Searchable abstracts of presentations at key conferences in endocrinology
Endocrine Abstracts (2016) 41 EP269 | DOI: 10.1530/endoabs.41.EP269

1Institute of Endocrinology, Medical Academy, Lithuanian University of Health Sciences, Kaunas, Lithuania; 2Department of Endocrinology, Hospital of Lithuanian University of Health Sciences, Kaunas, Lithuania; 3Faculty of Medicine, Medical Academy, Lithuanian University of Health Sciences, Kaunas, Lithuania.


Introduction: GH producing pituitary adenomas are associated with infertility. Hereby the first case in Lithuania, when acromegaly patient got pregnant and delivered is reported.

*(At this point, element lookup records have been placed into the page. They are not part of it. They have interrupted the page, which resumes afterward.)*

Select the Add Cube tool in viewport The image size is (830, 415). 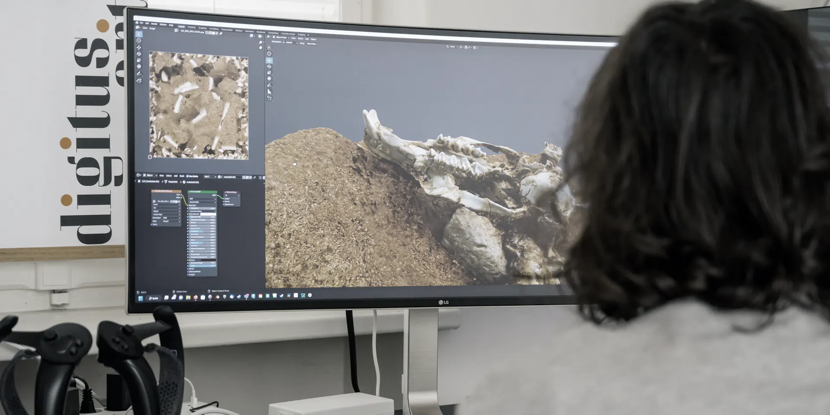click(269, 98)
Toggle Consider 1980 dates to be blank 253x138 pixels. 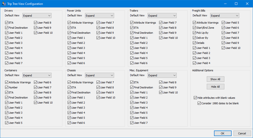coord(199,103)
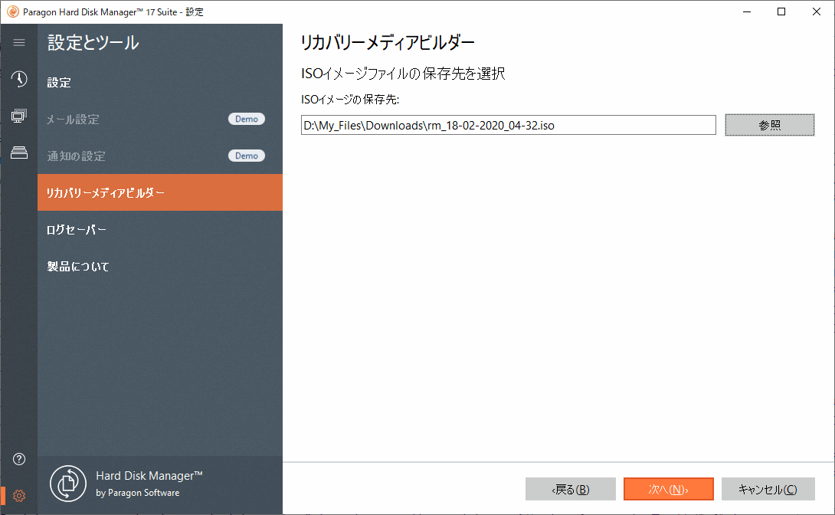Select the disk stack sidebar icon
The image size is (835, 515).
click(18, 153)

Case presentation: 33-year-old woman visited endocrinologist complaining of secondary amenorrhoea. Due to elevated prolactin – 3016 mU/l (NR<418), bromcriptine treatment was started. The patient discontinued treatment after three months because of restoration of regular menstrual cycle and dropped out from follow-up. Four years later the patient visited our hospital having complaints of typical acromegaly symptoms. Her IGF-1 was 150.7 nmol/l (x3 ULN). Pituitary MRI disclosed a macroadenoma 1.6×1.2×0.6 cm. Total macroadenoma’s removal was not possible, because of invasion into left cavernous sinus, there was no visual impairment, so the patient was enrolled into the III phase clinical trial and treated with subcutaneous injections of study drug (dopamine-somatostatine chimeric molecule). Due to insufficient effect, treatment was discontinued. One month later IGF-1 was 846.9 ng/ml (x3.4 ULN). Transsphenoidal resection of adenoma was performed, pathological examination confirmed GH/TSH secreting cells. Three months later, treatment with somatostatin analogues was started due to GH and IGF-1 hypersecretion and continued for 280 days, giving Lanreotide 120mg every 56 days for the last three injections. When patient came for fourth Lantreotide dose, she was pregnant for 6 weeks and treatment was discontinued. Normal fetal growth and development was observed, with no maternal complications. The patient delivered a full-term 4060 g weight, 52 cm height new-born and APGAR 9–10 points by caesarean section. Lanreotide therapy was restarted in three months. Seven months after delivery MRI scan disclosed reduced adenoma size, hormone levels decreased as well.

Conclusion: The case of successful pregnancy in patient with active GH secreting adenoma, treated with Lanreotide, is presented. Only a few such cases are reported worldwide. Although lanreotide is assigned to category C by FDA, no pregnancy complications were observed in our case.